Iqaluit (Nunavut) envoyée spéciale

La fin des «douze salopards» est proche. Aujourd'hui, grâce à la ratification de la France ­ cinquantième signataire en février ­, la convention de Stockholm de 2001 entre en application. Elle doit interdire (ou sévèrement restreindre) l'emploi de douze polluants organiques persistants (POP) : produits chimiques industriels ­ dont les polychlorobiphényles (PCB), pesticides et contaminants (dioxines, etc.). Quasi indestructibles et portées par les vents et les courants marins, ces substances toxiques se propagent sur des milliers de kilomètres.

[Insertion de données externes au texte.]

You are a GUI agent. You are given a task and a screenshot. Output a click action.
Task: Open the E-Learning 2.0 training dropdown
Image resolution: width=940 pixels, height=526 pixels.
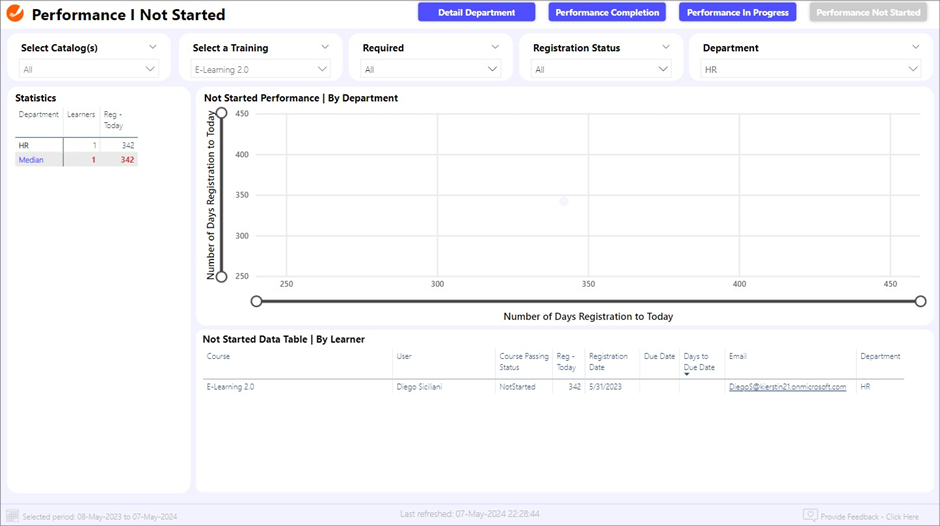(260, 69)
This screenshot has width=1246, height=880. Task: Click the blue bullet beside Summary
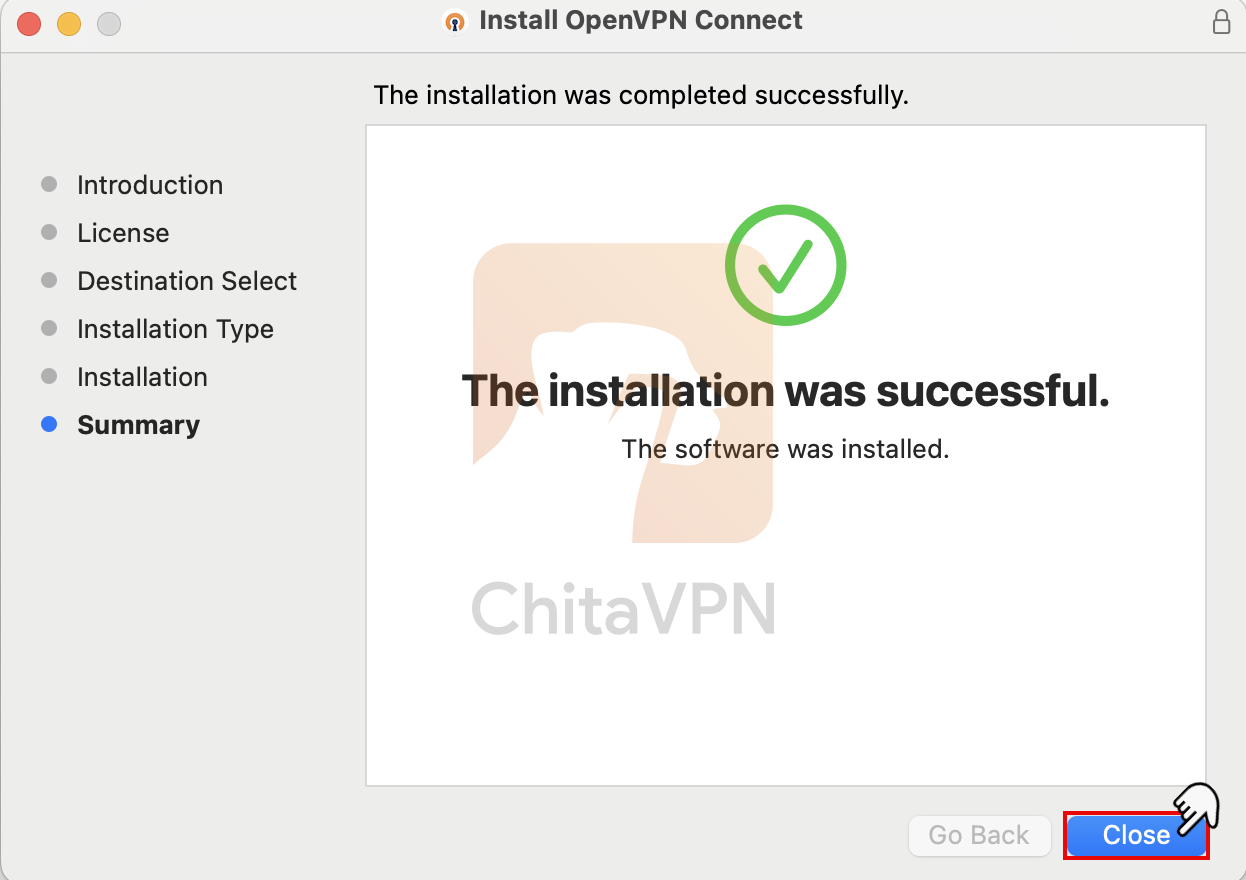[49, 425]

Selon les signataires de la convention, elles menacent «l'écosystème arctique et les populations autochtones qui y vivent». Non seulement le froid polaire en ralentit l'évaporation, mais les molécules se fixent dans les organismes vivants ­ et les animaux, source d'alimentation privilégiée des Inuits. Via la chaîne alimentaire, les POP aux effets redoutables (cancers, baisse de fertilité, déficiences du système nerveux et immunitaire...) sont accusés d'empoisonner les habitants du Grand Nord.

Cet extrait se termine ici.